Dos 59 acadêmicos de
ambos os sexos, do último ano do curso de fisioterapia, regularmente
matriculados nas disciplinas de estágio supervisionado, 56 responderam aos
questionários que compuseram esta pesquisa. Isso se deu pelo fato de que três
questionários foram excluídos por estarem parcialmente respondidos.
No tópico sobre
formação acadêmica apresentado na Tabela I, observamos que a maioria dos
entrevistados afirmou não existir uma disciplina específica sobre dor em sua
matriz curricular. Assim como a disciplina, também não existe um professor
especialista sobre o tema. Além disso, 58% não reconhecem a dor como um sinal
vital e 74% nunca participaram de eventos acadêmicos sobre o tema. 52% afirmaram
não ter recebido informações suficientes para realizar o manejo clínico de
pacientes com dor. Contudo, 97% deles reconheceram a necessidade de
aprimoramento técnico e científico para o tratamento da dor.

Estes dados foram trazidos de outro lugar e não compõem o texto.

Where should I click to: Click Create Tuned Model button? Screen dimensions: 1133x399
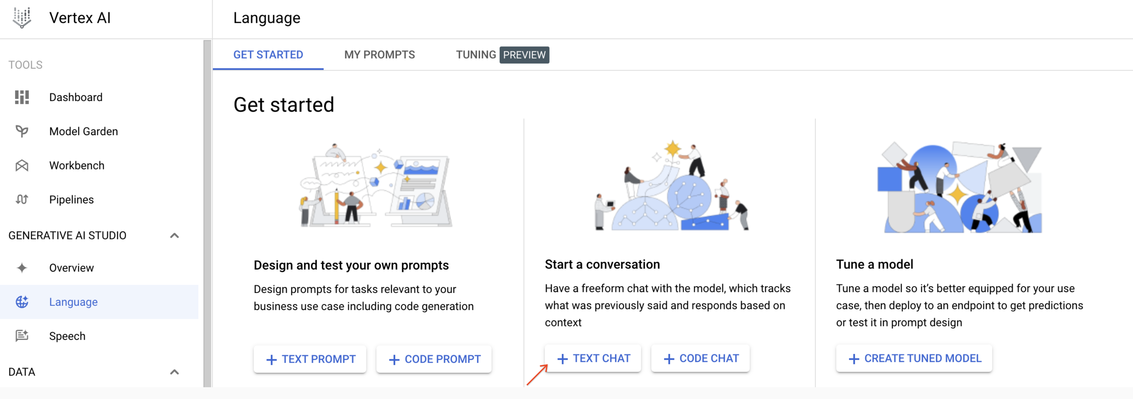coord(914,358)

Tabela I - Formação acadêmica em fisioterapia relacionada à dor.
A Figura 1 mostra como
o tema dor foi abordado durante a graduação. Nela podemos observar que os
aspectos relacionados à fisiopatologia, classificação, métodos de avaliação,
tratamento farmacológico e não farmacológico da dor foram os mais abordados,
respectivamente.
Figura 1 – Abordagem do tema dor durante a graduação em fisioterapia.
Na Tabela II
encontram-se a distribuição das respostas sobre o conhecimento relacionado à
fisiopatologia da dor. Nela observamos que a maioria dos participantes
apresentou conhecimento satisfatório sobre o tema, embora apenas 10% concorde
que a dor não está diretamente relacionada ao grau da lesão.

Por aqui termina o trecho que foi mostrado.